Each record beneath this sentence is to be transcribed exactly as it reads.

(The records Opens)

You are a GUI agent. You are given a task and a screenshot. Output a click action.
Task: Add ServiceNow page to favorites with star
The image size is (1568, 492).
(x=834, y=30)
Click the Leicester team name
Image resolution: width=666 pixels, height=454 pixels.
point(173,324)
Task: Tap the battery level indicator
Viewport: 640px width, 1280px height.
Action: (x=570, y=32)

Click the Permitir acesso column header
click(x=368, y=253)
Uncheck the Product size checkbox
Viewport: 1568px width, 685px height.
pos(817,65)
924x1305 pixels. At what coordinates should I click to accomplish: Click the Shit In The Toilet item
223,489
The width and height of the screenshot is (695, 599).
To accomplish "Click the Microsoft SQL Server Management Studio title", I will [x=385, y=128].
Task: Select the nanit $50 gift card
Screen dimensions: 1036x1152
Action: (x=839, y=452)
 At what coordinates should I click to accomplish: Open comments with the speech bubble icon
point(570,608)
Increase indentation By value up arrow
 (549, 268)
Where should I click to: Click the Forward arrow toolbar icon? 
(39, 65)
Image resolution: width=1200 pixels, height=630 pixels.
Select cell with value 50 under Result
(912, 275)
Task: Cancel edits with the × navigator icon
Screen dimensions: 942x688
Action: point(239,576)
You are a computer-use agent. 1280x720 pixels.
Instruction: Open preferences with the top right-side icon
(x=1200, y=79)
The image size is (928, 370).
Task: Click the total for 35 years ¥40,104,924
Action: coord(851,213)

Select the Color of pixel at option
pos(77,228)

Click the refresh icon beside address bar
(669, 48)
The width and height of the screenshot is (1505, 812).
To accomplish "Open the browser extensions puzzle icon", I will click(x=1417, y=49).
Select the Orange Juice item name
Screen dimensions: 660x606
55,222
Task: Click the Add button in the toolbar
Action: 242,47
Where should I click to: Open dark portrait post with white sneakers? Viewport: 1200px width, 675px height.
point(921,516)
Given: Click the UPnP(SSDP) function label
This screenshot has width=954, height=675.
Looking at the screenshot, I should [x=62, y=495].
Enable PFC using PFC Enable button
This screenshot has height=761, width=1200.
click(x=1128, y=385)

(The records Closes)

Answer section »
You are a GUI agent. You are given a task and a screenshot. Output a click action.
Task: Add ServiceNow page to favorites with star
The image size is (1568, 492).
(x=834, y=30)
Click the Leicester team name
Image resolution: width=666 pixels, height=454 pixels.
point(173,324)
Task: Tap the battery level indicator
Viewport: 640px width, 1280px height.
Action: (x=570, y=32)

Click the Permitir acesso column header
click(x=368, y=253)
Uncheck the Product size checkbox
Viewport: 1568px width, 685px height.
pos(817,65)
924x1305 pixels. At what coordinates should I click to accomplish: Click the Shit In The Toilet item
223,489
The width and height of the screenshot is (695, 599).
To accomplish "Click the Microsoft SQL Server Management Studio title", I will [x=385, y=128].
Task: Select the nanit $50 gift card
Screen dimensions: 1036x1152
Action: (x=839, y=452)
 At what coordinates should I click to accomplish: Open comments with the speech bubble icon
point(570,608)
Increase indentation By value up arrow
 (549, 268)
Where should I click to: Click the Forward arrow toolbar icon? 
(39, 65)
Image resolution: width=1200 pixels, height=630 pixels.
Select cell with value 50 under Result
(912, 275)
Task: Cancel edits with the × navigator icon
Screen dimensions: 942x688
Action: point(239,576)
You are a computer-use agent. 1280x720 pixels.
Instruction: Open preferences with the top right-side icon
(x=1200, y=79)
The image size is (928, 370).
Task: Click the total for 35 years ¥40,104,924
Action: coord(851,213)

Select the Color of pixel at option
pos(77,228)

Click the refresh icon beside address bar
(669, 48)
The width and height of the screenshot is (1505, 812).
To accomplish "Open the browser extensions puzzle icon", I will click(x=1417, y=49).
Select the Orange Juice item name
Screen dimensions: 660x606
55,222
Task: Click the Add button in the toolbar
Action: 242,47
Where should I click to: Open dark portrait post with white sneakers? Viewport: 1200px width, 675px height.
point(921,516)
Given: Click the UPnP(SSDP) function label
This screenshot has width=954, height=675.
Looking at the screenshot, I should [x=62, y=495].
Enable PFC using PFC Enable button
This screenshot has height=761, width=1200.
click(x=1128, y=385)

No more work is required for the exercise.